I'm not an MHEG fan, but the reality is that it is widely deployed in Europe, and a requirement for Freeview receivers. And it seems to be working well enough to support a very lucrative "online' gambling business in the U.K. as well as support for shopping channels and other direct response business models.
I seriously doubt that OCAP/ACAP/GEM was being developed while you were working on ATSC projects. Even if they were, the fact that they now have a common subclass where each operates definitely did not exist then: it was only announced for the first time two years ago at the Tech Retreat.
This stuff has been in development for more than a decade. I agree that it continues to morph, trying to find a reason to exist. The reality is that the Internet has defined the landscape for interactivity. OCAP/ACAP/Gem and the rest of the attempts to control T-Commerce in walled gardens are doomed to failure. But they do cause many companies to spin their wheels trying to play the game, something that is also true for attempts to evolve the ATSC standard.
And, "being developed" is a lot different than "working" well. Together. There is at least one multi-vendor A/90 ACAP/OCAP/GEM field trial going on today, but I've probably already said too much. When I talk to other vendors, they ask "will this be something that really happens, or will it be like MHEG?"
Time Warner tried to convince us in the early '90s that "Full Service Networks" would be the basis for television commerce in the future. I was there for the launch, complete with the over-engineered SGI "set top boxes." Time Warner wrote off more than a billion in investments in this service.

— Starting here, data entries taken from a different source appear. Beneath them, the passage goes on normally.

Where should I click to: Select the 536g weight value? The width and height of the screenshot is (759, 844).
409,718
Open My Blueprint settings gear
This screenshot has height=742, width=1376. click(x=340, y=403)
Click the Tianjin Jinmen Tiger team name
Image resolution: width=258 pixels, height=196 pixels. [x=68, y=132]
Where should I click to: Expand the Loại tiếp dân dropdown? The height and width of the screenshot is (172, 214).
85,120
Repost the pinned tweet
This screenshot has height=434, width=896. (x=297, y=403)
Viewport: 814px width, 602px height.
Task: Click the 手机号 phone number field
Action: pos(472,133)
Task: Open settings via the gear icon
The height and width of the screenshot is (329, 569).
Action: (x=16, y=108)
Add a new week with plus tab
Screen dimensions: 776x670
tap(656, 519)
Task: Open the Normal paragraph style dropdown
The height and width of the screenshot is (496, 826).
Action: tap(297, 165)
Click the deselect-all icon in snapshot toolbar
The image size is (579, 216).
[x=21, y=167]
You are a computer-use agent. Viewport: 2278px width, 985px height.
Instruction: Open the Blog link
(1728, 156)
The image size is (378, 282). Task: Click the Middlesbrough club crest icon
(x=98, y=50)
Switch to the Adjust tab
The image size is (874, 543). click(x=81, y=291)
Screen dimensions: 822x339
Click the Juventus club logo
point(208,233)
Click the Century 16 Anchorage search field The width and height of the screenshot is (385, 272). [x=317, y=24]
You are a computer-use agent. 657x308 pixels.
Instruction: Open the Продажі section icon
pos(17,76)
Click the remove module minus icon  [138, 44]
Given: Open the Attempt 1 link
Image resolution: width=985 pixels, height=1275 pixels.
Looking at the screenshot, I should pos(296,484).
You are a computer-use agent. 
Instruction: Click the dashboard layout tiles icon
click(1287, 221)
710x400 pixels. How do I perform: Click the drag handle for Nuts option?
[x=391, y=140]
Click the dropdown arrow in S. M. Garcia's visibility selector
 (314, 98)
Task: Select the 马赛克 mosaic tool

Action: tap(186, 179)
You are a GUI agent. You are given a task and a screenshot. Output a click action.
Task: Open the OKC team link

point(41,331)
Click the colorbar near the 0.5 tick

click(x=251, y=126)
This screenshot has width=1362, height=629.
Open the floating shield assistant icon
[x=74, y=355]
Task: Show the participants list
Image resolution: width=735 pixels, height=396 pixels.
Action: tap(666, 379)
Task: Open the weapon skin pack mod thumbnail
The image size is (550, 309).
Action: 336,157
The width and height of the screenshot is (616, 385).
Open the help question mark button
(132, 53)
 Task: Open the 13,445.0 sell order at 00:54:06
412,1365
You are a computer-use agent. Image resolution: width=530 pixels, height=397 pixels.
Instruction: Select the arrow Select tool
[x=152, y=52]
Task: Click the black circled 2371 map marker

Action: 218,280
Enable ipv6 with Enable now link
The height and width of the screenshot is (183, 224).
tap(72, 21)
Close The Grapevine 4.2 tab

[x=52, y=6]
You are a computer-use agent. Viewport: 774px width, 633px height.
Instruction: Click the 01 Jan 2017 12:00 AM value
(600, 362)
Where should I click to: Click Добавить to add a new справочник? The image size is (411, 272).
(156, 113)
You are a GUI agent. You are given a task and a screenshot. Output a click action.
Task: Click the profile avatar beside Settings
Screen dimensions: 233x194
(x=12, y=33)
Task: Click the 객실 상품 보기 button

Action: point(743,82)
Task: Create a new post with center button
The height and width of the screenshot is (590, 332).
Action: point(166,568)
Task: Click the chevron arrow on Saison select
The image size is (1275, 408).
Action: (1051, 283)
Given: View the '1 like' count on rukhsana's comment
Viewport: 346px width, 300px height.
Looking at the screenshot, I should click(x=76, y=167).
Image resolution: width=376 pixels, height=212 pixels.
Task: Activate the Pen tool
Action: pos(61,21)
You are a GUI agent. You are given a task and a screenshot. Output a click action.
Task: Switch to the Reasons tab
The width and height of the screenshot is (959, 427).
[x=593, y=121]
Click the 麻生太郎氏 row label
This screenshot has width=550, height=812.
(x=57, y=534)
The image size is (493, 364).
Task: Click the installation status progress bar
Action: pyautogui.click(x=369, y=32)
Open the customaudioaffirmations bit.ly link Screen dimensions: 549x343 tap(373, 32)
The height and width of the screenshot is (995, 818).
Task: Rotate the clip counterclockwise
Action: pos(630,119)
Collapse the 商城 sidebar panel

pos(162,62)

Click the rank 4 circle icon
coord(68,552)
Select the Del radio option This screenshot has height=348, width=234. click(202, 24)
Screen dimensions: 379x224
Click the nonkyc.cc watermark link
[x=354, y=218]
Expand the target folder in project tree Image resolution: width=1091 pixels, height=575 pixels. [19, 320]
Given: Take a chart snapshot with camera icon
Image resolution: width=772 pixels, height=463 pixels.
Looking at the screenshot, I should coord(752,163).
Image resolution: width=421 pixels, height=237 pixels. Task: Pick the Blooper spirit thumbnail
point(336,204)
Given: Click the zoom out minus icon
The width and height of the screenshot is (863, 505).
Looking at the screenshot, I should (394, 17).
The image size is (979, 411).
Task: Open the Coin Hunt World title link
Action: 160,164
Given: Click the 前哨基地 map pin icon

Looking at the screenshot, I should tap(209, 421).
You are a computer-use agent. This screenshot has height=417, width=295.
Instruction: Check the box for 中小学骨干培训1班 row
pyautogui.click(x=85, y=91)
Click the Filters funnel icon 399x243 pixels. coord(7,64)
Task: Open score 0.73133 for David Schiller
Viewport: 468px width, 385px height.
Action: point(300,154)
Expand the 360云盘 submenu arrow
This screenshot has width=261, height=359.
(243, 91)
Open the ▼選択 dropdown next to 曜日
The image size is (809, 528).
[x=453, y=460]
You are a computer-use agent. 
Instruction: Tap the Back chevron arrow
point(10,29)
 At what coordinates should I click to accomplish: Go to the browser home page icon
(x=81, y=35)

But they did learn that there was a market for VOD...
;-(There is not a ghost of a chance of OCAP et all succeeding. The cable industry can;t have it both ways. They are now addicted to the revenue from cable modems. Consumers with web access are NOT going to support efforts to build "walled shopping malls" on their TV displays using standards like OCAP.
If you have not figured this out already, John, there is a large industry working on all kinds of standards that never gain any traction. But it looks good to the FCC and the COngress critters. "See, we are working on solution!"
Yeah Right.They are working on maintaining market share and preventing anyone from breaking out with something that consumers really want. If you doubt this just look at the DRM wars that are causing product to become obsolete before they can be used...
1394 with DTCP DVI with HDCPI sincerely hope that John is able to develop products that broadcasters need and will use. But I would not bet on John being able to buy a mansion in La Hoya any time soon...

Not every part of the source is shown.